PROMPT: The full set of entries below must be returned exactly as shown.

SOURCE DATA:
────

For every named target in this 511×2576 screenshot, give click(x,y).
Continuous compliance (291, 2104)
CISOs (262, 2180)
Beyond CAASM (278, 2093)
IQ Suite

────

WRITTEN REPLY:
For every named target in this 511×2576 screenshot, give click(x,y).
Continuous compliance (291, 2104)
CISOs (262, 2180)
Beyond CAASM (278, 2093)
IQ Suite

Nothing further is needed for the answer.